JW: They further dehumanize war. When a country chooses to go to war, it really has to be clear about what it’s doing to another people.
I’ll take the example of Iraq. If there had been a national draft, certainly in Congress before the election that year, there would have been a discussion about the resolution which Mr. Bush managed to get, allowing him to go to war. If every family had to worry about their kids going to war, they would have sought a different kind of discussion.
I would like to see a draft reinstated. I would like to have the nation be cognizant of what it is doing when it goes to war and that includes using mechanized drones. I understand the military argument that it saves our people, but at what cost?
I think if you’re going to make a decision to kill people, you have to be pretty damn clear about why you’re doing it.
I’ve been a little disturbed about the extension of the use of drones into Pakistan. My vote for Obama was for ending war, and here we see an expansion into Afghanistan and an expansion into Pakistan. I am not convinced that the U.S. is going to be able to do in Afghanistan what no other army has been able to do.
Q. How can women activists bring more attention to the issues that affect themselves and their families?
JW: I think there’s a growing recognition that men have been running the world for a long time, and they’ve made something of a mess of it.
In the global economic collapse, Iceland lost something like 85 percent of its wealth over night. Its response was to put women in charge of all the banks, in the belief that women are more thoughtful about consequences and that men are more hard wired for competition.
Until women’s voices are heard everybody suffers. We’re more than 50 percent of the population of this planet. We’re wasting resources by keeping women from fully exploring and achieving what they are capable of.
Q. I was reading that you pioneered People Power. How has this kind of intensive communication between groups changed social activism?
JW: It wasn’t so much pioneered as it kind of developed as we went. It’s not magic. It’s thinking through a strategy, it’s sharing strategy, it’s getting input from the people who are part of the overall plan so it’s theirs as much as mine and following through, following through, following through. When people say that peaceniks are wimps, I want to invite them to come and do my job for a while. There’s nothing wimpy about it. It’s really hard work every day, but if you stick to it and you’re straight, narrow and true, as we were in the landmine campaign, you’ll be successful.

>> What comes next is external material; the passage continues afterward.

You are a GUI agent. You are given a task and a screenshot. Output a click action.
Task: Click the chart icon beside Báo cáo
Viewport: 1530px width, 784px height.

Q. How are activists using social networking to achieve their ends?
JW: The Nobel Women’s Initiative uses it a lot. I think they even Twitter. I don’t Twitter.
All of the tools are terrific, but I think people forget that it’s not just the tool, it’s what’s behind the tool. It’s the humans behind the tool, the ideas behind the tool. It’s the goal. How clear is the goal? How committed are people to the goal? Do they really feel part of a movement for social change? We manage to keep that going in the ICBL still.
Q. What do you tell your students about becoming effective social change agents?
JW: You don’t have to have special abilities to be an activist. Get up off your butt, go find an organization working on something you care about and start as a volunteer.
If you really love it, maybe you can become a full-time activist, but it’s not going to happen if you sit there and wish it to be so. It happens because you make it happen.
I say to my students, we all are concerned about things that are happening in the world but I don’t want to hear you whine about it. Don’t bug me until you tell me what you’re going to do to make it better.